*TO DO*:
Nothing is to be left out; print all the entries exactly.

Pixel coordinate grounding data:
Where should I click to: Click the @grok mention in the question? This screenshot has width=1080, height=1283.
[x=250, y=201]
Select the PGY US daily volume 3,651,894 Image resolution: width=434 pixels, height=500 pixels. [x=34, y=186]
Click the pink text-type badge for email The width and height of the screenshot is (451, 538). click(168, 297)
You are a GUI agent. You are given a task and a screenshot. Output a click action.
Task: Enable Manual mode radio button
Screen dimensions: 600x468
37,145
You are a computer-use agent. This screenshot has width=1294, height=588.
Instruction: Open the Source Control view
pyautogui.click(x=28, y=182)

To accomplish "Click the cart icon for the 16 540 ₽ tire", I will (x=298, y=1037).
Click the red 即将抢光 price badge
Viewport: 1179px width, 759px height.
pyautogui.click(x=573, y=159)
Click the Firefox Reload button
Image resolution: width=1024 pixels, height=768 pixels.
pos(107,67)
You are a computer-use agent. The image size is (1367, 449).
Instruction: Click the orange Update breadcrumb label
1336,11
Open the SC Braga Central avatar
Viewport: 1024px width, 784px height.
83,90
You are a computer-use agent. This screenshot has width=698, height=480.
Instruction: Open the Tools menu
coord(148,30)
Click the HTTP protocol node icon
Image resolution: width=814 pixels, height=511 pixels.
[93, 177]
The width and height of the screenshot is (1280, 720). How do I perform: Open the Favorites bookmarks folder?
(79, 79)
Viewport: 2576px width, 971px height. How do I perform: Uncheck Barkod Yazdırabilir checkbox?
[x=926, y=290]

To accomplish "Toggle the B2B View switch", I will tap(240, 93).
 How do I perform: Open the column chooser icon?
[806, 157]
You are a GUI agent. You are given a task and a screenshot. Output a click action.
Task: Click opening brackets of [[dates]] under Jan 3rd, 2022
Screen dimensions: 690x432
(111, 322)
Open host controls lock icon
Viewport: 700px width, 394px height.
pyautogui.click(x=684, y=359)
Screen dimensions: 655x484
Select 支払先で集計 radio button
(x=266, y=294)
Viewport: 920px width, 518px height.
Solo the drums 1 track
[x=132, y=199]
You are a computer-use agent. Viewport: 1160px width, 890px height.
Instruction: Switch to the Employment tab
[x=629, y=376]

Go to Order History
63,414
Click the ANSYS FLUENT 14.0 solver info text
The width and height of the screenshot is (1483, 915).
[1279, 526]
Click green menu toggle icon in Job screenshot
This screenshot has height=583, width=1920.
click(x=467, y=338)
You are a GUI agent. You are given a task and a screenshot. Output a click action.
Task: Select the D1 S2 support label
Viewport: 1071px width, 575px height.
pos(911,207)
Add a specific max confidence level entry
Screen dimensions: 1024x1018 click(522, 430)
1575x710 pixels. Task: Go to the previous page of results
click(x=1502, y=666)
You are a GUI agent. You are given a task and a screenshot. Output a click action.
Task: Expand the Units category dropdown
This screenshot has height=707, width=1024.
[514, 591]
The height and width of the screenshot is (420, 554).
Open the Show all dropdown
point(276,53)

*ANSWER SPACE*:
Where should I click to: Click the @grok mention in the question? This screenshot has width=1080, height=1283.
[x=250, y=201]
Select the PGY US daily volume 3,651,894 Image resolution: width=434 pixels, height=500 pixels. [x=34, y=186]
Click the pink text-type badge for email The width and height of the screenshot is (451, 538). click(168, 297)
You are a GUI agent. You are given a task and a screenshot. Output a click action.
Task: Enable Manual mode radio button
Screen dimensions: 600x468
37,145
You are a computer-use agent. This screenshot has width=1294, height=588.
Instruction: Open the Source Control view
pyautogui.click(x=28, y=182)

To accomplish "Click the cart icon for the 16 540 ₽ tire", I will (x=298, y=1037).
Click the red 即将抢光 price badge
Viewport: 1179px width, 759px height.
pyautogui.click(x=573, y=159)
Click the Firefox Reload button
Image resolution: width=1024 pixels, height=768 pixels.
pos(107,67)
You are a computer-use agent. The image size is (1367, 449).
Instruction: Click the orange Update breadcrumb label
1336,11
Open the SC Braga Central avatar
Viewport: 1024px width, 784px height.
83,90
You are a computer-use agent. This screenshot has width=698, height=480.
Instruction: Open the Tools menu
coord(148,30)
Click the HTTP protocol node icon
Image resolution: width=814 pixels, height=511 pixels.
[93, 177]
The width and height of the screenshot is (1280, 720). How do I perform: Open the Favorites bookmarks folder?
(79, 79)
Viewport: 2576px width, 971px height. How do I perform: Uncheck Barkod Yazdırabilir checkbox?
[x=926, y=290]

To accomplish "Toggle the B2B View switch", I will tap(240, 93).
 How do I perform: Open the column chooser icon?
[806, 157]
You are a GUI agent. You are given a task and a screenshot. Output a click action.
Task: Click opening brackets of [[dates]] under Jan 3rd, 2022
Screen dimensions: 690x432
(111, 322)
Open host controls lock icon
Viewport: 700px width, 394px height.
pyautogui.click(x=684, y=359)
Screen dimensions: 655x484
Select 支払先で集計 radio button
(x=266, y=294)
Viewport: 920px width, 518px height.
Solo the drums 1 track
[x=132, y=199]
You are a computer-use agent. Viewport: 1160px width, 890px height.
Instruction: Switch to the Employment tab
[x=629, y=376]

Go to Order History
63,414
Click the ANSYS FLUENT 14.0 solver info text
The width and height of the screenshot is (1483, 915).
[1279, 526]
Click green menu toggle icon in Job screenshot
This screenshot has height=583, width=1920.
click(x=467, y=338)
You are a GUI agent. You are given a task and a screenshot. Output a click action.
Task: Select the D1 S2 support label
Viewport: 1071px width, 575px height.
pos(911,207)
Add a specific max confidence level entry
Screen dimensions: 1024x1018 click(522, 430)
1575x710 pixels. Task: Go to the previous page of results
click(x=1502, y=666)
You are a GUI agent. You are given a task and a screenshot. Output a click action.
Task: Expand the Units category dropdown
This screenshot has height=707, width=1024.
[514, 591]
The height and width of the screenshot is (420, 554).
Open the Show all dropdown
point(276,53)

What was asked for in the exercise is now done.